Given information:
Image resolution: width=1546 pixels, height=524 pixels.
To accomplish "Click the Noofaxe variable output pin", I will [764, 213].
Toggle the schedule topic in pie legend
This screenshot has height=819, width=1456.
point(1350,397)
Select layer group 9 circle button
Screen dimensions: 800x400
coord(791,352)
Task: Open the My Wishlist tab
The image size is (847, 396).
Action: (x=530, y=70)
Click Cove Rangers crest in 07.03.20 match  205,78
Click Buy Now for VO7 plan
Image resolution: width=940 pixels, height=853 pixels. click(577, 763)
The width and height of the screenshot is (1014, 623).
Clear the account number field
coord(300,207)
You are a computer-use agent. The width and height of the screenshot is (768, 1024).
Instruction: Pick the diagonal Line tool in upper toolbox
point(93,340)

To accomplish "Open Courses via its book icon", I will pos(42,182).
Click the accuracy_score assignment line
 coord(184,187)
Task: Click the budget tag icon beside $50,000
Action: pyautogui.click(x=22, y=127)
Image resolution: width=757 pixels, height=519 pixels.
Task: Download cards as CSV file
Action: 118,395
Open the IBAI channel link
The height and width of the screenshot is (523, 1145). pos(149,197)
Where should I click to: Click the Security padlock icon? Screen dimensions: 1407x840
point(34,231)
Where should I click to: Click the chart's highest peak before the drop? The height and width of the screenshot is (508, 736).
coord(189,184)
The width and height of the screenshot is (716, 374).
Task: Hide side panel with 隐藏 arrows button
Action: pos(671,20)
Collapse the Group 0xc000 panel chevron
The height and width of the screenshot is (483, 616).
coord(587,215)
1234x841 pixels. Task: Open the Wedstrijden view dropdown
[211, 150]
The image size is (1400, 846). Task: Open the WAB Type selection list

Exercise goal: Pick out each line in the entries above that contains the word "resolution", and copy those lines in full.

Result:
Image resolution: width=1546 pixels, height=524 pixels.
Image resolution: width=940 pixels, height=853 pixels. click(577, 763)
Image resolution: width=757 pixels, height=519 pixels.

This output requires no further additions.